Stored records
▼▼▼
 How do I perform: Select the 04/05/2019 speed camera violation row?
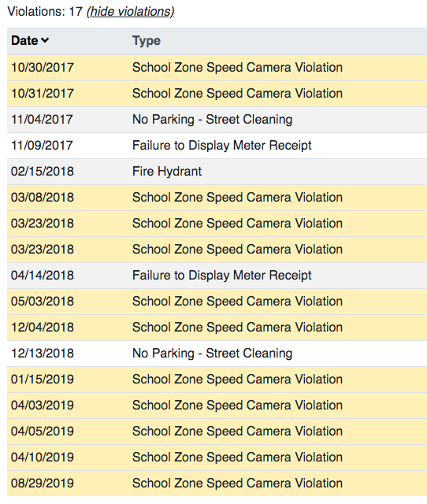pos(217,432)
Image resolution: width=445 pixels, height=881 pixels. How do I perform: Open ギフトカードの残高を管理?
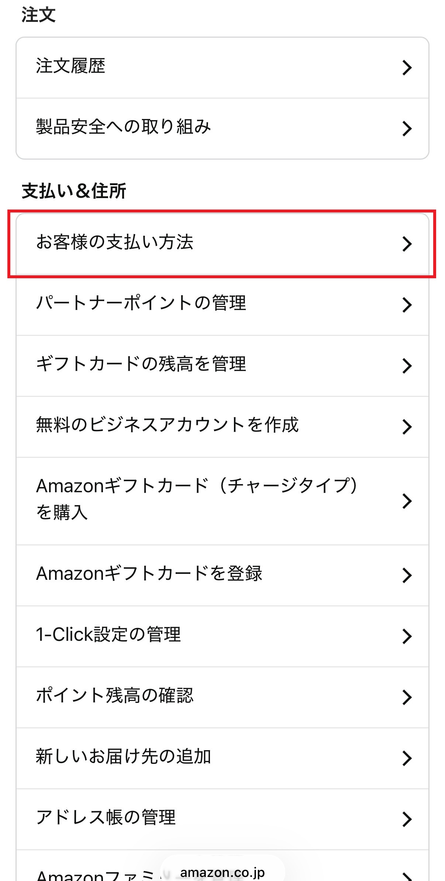[141, 364]
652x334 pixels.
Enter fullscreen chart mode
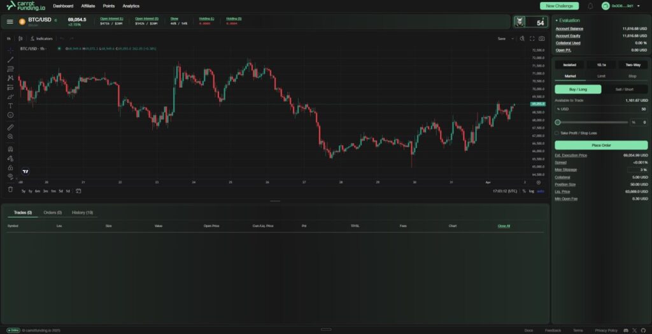[x=532, y=39]
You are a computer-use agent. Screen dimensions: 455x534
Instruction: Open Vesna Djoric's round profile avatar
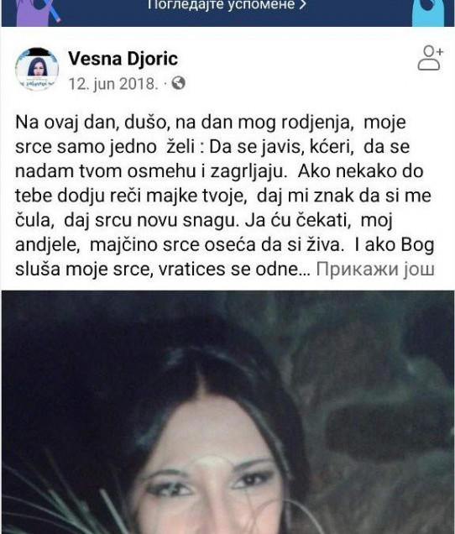point(37,69)
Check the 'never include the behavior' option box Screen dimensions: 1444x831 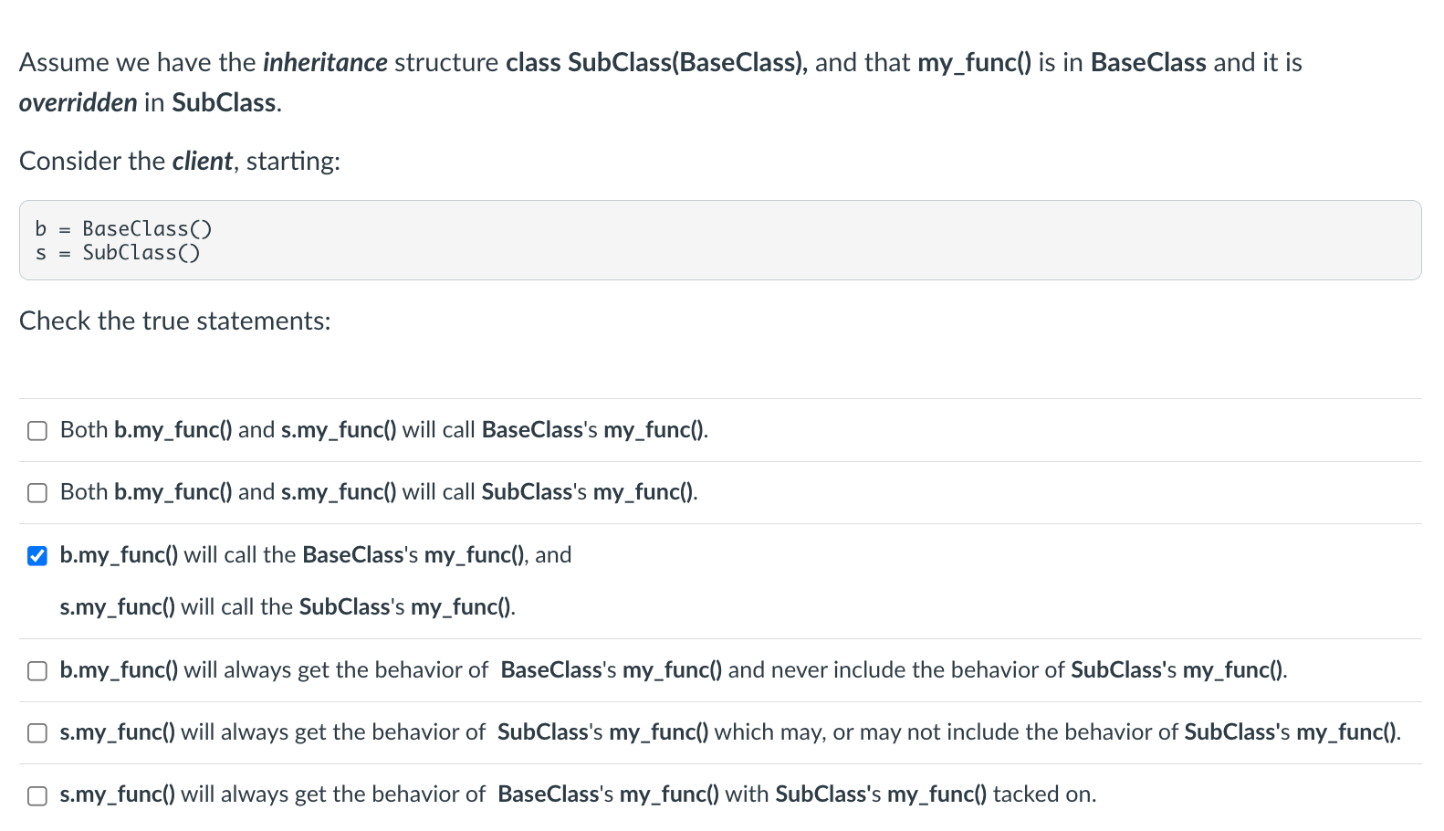[37, 671]
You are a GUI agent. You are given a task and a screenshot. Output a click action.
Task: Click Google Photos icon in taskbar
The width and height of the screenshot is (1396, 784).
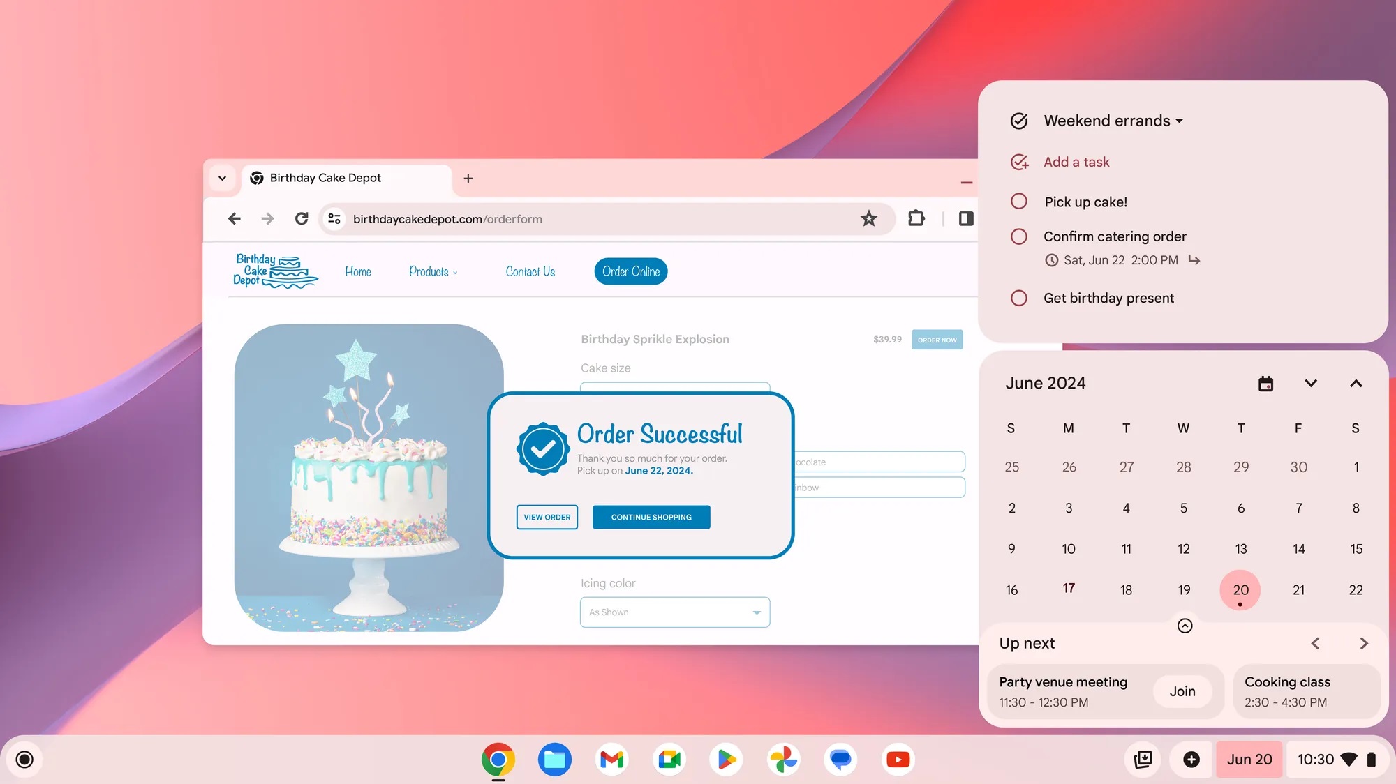click(x=785, y=758)
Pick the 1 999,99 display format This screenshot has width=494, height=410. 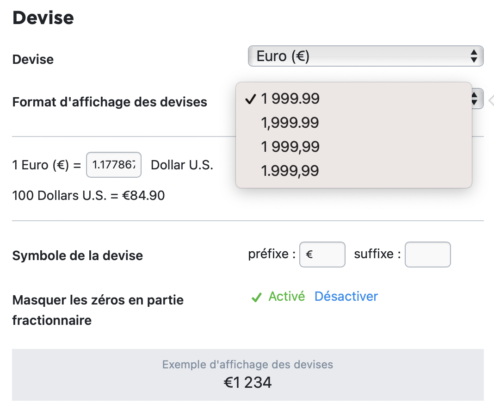pyautogui.click(x=353, y=147)
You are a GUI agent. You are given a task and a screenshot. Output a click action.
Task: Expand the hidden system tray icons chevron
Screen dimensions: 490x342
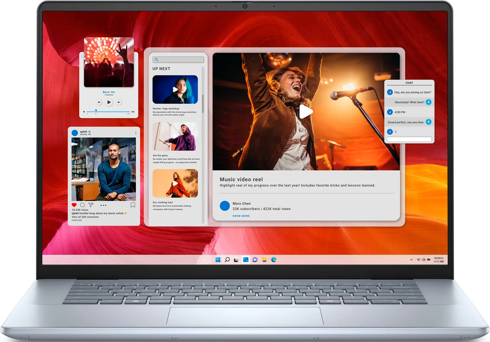tap(411, 260)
▲▲▲
* WHAT THE TASK REQUIRES *
Of the entries above, print exactly those lines that run from the one containing "Task: Expand the" through the last line, excluding any pictures.

* TASK RESULT *
Task: Expand the hidden system tray icons chevron
Screen dimensions: 490x342
tap(411, 260)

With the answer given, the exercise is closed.